Submitted to: Comparative Biochemistry and Physiology
Publication Type: Peer Reviewed Journal
Publication Acceptance Date: July 14, 2008
Publication Date: July 22, 2008
Citation: Small, B.C., Murdock, C.A., Bourgeois, A.L., Peterson, B.C., Waldbieser, G.C. 2008. Stability of Reference Genes for Real-Time PCR Analyses in Channel Catfish (Ictalurus punctatus) Tissues Under Varying Physiological Conditions. Comparative Biochemistry and Physiology 151:296-304. Interpretive Summary: Improved production characteristics, such as faster growth, improved reproductive efficiency, and reduced stress tolerance, are needed to keep U.S. farm-raised catfish production competitive in today’s global economy. Technological advances have made the measurement of candidate genes, those thought to regulate important production characteristics, relatively easy using real-time PCR. Results of real-time PCR assays, however, must be normalized to make appropriate comparisons between genetically distinct individuals and groups of fish. Here, we report the evaluation and validation of several potential normalizers to address what regulates catfish growth, reproduction, and stress tolerance. The results of this research provide a basis for interpreting gene expression in channel catfish and enhance our ability to identify the genes responsible for traits of economic importance to U.S. farm-raised catfish producers.

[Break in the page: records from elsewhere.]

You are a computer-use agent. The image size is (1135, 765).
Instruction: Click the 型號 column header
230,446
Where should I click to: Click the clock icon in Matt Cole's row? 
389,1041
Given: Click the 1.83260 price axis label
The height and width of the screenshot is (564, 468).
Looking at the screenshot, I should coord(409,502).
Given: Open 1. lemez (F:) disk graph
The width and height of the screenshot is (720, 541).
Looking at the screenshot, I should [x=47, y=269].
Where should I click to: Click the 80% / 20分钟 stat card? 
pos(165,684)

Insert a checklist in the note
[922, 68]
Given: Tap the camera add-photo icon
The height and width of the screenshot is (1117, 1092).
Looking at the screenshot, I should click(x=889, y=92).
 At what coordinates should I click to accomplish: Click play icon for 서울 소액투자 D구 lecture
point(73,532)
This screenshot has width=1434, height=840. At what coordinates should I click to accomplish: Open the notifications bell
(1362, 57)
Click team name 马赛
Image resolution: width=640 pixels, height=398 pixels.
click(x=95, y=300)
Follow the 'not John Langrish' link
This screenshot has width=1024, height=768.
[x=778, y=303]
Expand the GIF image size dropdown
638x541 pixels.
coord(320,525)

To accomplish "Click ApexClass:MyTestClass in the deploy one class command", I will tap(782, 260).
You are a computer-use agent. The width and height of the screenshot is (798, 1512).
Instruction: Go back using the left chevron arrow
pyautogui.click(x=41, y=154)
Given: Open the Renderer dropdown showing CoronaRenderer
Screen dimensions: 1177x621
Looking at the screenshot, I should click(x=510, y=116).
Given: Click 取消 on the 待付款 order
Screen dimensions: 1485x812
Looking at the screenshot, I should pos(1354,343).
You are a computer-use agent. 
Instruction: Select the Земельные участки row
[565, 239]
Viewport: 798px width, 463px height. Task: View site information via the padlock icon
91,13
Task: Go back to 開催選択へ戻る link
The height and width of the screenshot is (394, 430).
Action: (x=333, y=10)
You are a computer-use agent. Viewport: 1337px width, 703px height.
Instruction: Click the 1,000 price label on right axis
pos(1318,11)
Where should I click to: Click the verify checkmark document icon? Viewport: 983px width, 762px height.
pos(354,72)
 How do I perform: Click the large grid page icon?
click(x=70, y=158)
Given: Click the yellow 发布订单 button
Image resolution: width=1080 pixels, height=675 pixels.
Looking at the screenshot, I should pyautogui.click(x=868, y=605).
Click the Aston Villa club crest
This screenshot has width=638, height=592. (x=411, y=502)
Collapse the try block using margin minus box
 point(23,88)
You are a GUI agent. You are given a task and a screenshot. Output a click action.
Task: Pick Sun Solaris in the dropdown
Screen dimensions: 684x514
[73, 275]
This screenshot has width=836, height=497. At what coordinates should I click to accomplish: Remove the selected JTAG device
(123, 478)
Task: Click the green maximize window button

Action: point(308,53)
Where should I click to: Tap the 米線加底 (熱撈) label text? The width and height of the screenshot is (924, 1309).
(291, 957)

Technical Abstract: Real-time PCR is a highly sensitive, relatively easy to perform assay for quantifying mRNA abundance. However, there are several complexities built into the assay that can affect data interpretation. Most notably, the selection of an appropriate internal control for normalization is essential for expression data interpretation. In this study we investigated the suitability of seven commonly used genes [18S ribosomal RNA (18S), alpha tubulin (TUBA), beta actin (ACTB), beta-2 microglobulin (B2M), embryonic elongation factor-1 alpha (EEF1A), glyceraldehyde phosphate dehydrogenase (GAPDH), and RNA polymerase II polypeptide B (POLR2B)] as potential quantitative references for normalizing real-time PCR data generated in the study of channel catfish physiology. Gene expression and stability were evaluated among 15 channel catfish tissues and within physiologically-relevant tissues in response to experimental manipulation (i.e. LHRH injection, fasting, and acute stress). Expression of the seven candidate reference genes varied across all tissue types tested, indicating that none of the genes could suitably serve as reference genes for cross tissue comparisons. Experimentally altering the physiological state of the fish differentially affected expression of the various reference genes depending on experimental design and tissue type, with 18S unaffected by the experimental treatment in all tissues examined. For example, the selection of a differentially expressed gene, GAPDH, as opposed to 18S, to normalize hepatic growth hormone receptor during fasting resulted in misinterpretation of the data. These results reveal the importance of providing comprehensive details of reference gene validation when publishing real-time PCR results, with this manuscript serving as a basic guideline for reference gene selection in channel catfish research.